Look through the entries for the string "Switch", and copy each line that holds it.

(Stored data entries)
· · · ·

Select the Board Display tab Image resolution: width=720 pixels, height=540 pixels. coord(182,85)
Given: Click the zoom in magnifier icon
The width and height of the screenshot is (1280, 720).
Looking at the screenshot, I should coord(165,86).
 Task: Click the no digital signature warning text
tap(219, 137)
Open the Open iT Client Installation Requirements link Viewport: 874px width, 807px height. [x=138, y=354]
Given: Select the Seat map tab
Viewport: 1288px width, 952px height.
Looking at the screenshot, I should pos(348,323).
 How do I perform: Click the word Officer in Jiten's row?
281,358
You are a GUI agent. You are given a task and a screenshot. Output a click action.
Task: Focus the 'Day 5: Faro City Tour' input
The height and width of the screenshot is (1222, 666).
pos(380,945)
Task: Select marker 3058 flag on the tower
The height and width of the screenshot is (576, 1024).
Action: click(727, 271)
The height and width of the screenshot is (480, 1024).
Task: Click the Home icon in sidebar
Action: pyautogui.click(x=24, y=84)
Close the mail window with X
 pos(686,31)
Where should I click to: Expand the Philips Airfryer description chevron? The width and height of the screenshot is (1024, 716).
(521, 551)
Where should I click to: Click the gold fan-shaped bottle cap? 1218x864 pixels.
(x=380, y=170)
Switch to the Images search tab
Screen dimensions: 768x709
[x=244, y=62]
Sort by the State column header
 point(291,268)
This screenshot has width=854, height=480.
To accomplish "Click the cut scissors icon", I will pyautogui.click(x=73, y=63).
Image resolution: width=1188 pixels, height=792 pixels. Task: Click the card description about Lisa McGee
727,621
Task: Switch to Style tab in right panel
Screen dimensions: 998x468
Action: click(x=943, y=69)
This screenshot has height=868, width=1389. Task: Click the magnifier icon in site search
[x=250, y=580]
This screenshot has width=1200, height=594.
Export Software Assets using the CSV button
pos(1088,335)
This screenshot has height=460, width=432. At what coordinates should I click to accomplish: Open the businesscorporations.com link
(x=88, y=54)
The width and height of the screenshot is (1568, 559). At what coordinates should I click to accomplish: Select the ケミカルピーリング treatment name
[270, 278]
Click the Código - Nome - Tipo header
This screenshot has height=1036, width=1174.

· · · ·

▸ **Expected answer**
Switch to the Images search tab
Task: Switch to Style tab in right panel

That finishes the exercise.